Foundry Vineyards: a family bond — iron clad
WALLA WALLA, Wash. — It all started with metal.
Mark Anderson founded the Walla Walla Foundry in 1980.
He has a studio arts degree from Whitman College, falling in love with contemporary art.
“To try to express an idea about politics, or the world, or about the environment,” he said. “Those are the things that I felt were engaging.”
His children, Lisa and Jay, also have art degrees. Along with his wife, the family runs the Foundry, producing art pieces designed by artists worldwide.
“I grew up with these internationally renowned artists at my dinner table,” Lisa Anderson said.
A few blocks from the metal facility sits the family’s tasting room.
“Really our slogan is art plus wine,” Lisa explained.
In 1998, Mark Anderson decided to plant some new seeds.
“Try to be connected to something that was happening in my hometown,” he said.
A small plot of grapes expanded over the next few years. By the mid 2000s, the Andersons released a series of Foundry Vineyards wines, now producing 2,500 cases a year.
“I like the labels,” one visiting taster said, gesturing to the vividly painted bottle designs.
The tasting room also serves as a gallery, art exhibits lining the walls, and metal sculptures from the Foundry gracing the outdoor courtyard.

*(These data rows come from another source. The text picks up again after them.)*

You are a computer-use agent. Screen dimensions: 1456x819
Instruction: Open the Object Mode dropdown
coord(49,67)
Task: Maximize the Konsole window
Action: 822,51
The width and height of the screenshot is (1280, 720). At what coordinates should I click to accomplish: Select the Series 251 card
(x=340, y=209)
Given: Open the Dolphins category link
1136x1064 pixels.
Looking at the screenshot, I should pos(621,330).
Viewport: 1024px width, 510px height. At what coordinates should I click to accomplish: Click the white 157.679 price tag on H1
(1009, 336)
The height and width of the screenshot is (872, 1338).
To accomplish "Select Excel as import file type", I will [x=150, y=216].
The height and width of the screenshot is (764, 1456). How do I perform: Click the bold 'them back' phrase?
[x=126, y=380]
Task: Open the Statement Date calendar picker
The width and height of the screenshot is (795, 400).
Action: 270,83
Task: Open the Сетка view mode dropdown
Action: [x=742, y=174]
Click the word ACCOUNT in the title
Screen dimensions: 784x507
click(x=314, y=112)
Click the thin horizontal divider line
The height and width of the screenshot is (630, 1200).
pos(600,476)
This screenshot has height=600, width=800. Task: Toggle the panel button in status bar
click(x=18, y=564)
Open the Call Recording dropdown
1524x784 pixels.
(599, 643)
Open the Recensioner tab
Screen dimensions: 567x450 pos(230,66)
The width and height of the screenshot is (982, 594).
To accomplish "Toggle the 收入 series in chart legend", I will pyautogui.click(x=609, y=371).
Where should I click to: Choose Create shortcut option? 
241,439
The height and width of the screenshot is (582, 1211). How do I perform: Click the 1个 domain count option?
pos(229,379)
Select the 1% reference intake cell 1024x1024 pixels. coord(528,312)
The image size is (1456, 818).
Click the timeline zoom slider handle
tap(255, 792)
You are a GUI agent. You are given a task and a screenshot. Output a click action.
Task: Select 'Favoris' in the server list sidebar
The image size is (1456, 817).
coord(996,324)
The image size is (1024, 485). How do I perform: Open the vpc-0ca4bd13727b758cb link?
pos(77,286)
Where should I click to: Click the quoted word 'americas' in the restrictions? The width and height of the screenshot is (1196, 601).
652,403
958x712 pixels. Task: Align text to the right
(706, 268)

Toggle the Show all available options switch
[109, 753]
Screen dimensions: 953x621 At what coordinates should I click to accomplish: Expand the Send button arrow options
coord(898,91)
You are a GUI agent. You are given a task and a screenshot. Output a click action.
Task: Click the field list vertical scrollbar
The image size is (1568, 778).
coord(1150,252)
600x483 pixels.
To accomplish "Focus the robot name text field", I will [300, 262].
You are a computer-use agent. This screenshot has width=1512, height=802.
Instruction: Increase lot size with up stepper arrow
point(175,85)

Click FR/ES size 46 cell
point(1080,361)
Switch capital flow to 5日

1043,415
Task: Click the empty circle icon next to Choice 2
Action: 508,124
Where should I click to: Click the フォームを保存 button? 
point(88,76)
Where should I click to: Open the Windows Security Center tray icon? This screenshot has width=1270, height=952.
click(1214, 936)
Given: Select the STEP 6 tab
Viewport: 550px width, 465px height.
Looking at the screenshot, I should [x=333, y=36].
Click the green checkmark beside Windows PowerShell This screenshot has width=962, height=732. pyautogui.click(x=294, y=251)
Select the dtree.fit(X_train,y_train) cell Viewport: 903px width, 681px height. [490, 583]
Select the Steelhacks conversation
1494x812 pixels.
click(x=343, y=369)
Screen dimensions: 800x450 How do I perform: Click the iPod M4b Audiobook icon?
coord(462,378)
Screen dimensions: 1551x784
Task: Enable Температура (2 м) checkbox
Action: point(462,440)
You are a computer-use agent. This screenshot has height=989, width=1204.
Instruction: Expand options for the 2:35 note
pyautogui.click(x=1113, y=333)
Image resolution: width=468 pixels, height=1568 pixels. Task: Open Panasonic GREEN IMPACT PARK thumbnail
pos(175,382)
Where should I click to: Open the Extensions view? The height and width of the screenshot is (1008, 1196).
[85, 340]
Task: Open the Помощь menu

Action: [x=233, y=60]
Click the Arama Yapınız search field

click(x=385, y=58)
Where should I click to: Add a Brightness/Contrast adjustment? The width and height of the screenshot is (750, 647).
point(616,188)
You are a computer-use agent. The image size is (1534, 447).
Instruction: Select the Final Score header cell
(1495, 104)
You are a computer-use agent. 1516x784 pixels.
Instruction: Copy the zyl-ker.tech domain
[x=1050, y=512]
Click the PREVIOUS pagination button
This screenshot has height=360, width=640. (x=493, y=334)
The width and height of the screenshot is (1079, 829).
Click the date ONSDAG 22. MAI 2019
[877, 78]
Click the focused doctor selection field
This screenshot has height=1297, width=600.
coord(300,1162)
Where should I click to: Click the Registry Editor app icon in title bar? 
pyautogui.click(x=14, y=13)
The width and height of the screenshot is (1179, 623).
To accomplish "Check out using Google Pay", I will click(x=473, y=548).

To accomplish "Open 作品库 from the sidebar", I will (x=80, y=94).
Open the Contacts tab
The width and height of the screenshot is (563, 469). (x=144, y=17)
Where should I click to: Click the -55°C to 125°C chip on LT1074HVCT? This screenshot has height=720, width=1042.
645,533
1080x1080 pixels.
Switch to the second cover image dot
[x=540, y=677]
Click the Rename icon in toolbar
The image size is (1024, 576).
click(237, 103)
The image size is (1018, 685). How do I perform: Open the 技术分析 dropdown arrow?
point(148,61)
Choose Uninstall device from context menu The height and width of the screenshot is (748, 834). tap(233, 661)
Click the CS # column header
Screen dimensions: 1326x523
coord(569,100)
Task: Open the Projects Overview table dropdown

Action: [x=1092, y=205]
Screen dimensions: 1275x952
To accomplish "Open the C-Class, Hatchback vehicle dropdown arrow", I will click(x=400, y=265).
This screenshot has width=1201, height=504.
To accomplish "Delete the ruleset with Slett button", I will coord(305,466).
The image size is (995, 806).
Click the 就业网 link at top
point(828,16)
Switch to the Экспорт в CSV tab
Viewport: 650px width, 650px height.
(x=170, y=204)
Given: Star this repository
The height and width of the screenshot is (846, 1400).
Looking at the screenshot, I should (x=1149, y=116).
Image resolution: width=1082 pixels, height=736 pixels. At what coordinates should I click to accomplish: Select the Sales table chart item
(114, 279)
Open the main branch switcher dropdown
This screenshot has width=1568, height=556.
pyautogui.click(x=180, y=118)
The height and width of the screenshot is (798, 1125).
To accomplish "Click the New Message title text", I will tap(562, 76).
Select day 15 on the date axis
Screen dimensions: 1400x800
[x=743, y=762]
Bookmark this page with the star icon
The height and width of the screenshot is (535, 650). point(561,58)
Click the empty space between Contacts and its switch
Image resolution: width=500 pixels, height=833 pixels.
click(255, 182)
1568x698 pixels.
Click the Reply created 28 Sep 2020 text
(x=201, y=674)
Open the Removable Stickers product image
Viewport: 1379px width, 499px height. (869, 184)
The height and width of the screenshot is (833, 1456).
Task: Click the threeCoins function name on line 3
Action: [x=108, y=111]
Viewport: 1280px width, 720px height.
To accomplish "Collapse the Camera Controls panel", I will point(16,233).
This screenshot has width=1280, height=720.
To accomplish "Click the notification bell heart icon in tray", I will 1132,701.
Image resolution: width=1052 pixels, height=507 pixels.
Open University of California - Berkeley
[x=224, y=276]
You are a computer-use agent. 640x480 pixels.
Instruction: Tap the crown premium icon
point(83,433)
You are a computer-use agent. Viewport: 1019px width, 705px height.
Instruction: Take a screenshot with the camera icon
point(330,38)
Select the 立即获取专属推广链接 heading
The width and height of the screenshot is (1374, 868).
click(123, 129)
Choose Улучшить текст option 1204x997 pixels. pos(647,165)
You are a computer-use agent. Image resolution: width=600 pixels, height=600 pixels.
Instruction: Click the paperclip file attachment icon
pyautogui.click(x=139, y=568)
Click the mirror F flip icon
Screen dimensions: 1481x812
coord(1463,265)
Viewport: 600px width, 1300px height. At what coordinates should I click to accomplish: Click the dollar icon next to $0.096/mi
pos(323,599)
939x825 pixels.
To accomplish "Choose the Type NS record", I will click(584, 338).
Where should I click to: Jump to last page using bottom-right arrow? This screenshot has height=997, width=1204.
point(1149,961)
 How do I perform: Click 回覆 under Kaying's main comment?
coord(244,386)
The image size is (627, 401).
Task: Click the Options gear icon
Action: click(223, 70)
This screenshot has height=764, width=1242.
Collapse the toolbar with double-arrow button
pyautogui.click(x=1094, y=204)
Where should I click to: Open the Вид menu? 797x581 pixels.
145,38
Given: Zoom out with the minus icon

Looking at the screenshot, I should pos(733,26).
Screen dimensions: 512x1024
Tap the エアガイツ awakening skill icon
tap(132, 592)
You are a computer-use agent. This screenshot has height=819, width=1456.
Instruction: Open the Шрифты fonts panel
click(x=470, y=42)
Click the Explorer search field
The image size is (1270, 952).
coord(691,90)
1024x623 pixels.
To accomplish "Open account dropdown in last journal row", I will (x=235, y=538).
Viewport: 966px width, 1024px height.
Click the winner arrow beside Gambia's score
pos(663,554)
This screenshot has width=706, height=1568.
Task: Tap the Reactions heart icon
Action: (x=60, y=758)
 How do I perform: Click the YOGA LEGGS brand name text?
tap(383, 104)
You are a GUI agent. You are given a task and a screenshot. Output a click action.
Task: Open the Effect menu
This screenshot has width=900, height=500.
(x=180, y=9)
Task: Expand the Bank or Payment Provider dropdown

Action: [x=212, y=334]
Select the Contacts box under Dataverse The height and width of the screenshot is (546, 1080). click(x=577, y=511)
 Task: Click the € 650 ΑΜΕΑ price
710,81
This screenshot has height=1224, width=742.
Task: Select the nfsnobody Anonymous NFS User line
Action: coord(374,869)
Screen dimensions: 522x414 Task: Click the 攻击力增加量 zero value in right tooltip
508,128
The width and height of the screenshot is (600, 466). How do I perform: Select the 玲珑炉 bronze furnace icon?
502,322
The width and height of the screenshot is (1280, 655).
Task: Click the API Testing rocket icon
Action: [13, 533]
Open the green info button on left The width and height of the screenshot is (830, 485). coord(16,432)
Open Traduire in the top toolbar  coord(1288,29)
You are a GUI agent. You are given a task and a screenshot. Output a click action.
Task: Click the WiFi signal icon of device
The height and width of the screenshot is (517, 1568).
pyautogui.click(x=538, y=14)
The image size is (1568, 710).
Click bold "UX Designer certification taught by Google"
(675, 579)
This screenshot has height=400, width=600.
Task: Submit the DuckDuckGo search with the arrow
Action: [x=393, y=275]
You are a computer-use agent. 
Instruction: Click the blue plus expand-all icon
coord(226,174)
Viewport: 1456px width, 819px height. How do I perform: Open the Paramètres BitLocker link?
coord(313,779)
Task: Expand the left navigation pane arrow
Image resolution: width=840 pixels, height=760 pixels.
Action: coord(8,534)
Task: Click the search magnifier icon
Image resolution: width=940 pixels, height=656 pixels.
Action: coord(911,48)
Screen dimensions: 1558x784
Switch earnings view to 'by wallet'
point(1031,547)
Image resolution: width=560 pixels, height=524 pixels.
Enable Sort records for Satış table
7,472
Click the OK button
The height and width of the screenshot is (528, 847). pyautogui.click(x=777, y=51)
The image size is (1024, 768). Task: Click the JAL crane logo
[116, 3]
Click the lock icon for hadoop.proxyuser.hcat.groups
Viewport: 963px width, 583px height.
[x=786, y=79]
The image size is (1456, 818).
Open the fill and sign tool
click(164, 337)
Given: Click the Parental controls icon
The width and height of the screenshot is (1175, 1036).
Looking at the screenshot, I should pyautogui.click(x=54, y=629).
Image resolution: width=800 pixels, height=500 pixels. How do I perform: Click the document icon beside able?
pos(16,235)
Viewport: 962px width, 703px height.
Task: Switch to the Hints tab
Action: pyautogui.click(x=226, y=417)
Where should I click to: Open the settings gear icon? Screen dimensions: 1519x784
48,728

“This one really becomes mesmerizing,” Lisa Anderson said, pointing up at towering metal creation.
The stainless steel object is called Azlon, designed by Anthony Howe, an artist featured in the Rio Olympics.
Swooping spires swirl in the wind, resembling a sea anemone-like flower.
“It moves with about seven miles per hour of wind if it’s going in the right direction,” Lisa said.
The Andersons are grateful to marry two passions, coming back to their local roots with the growing Walla Walla wine industry.
However, they also hold tightly to their niche, producing and displaying art across the United States, Europe, and Asia.
“The foundry isn’t one particular person, it’s now about 125 people,” Mark Anderson said. “Each one performing a task to the best of their ability.”
A family bond – iron clad.
“That’s unusual, and that’s a real blessing,” he said.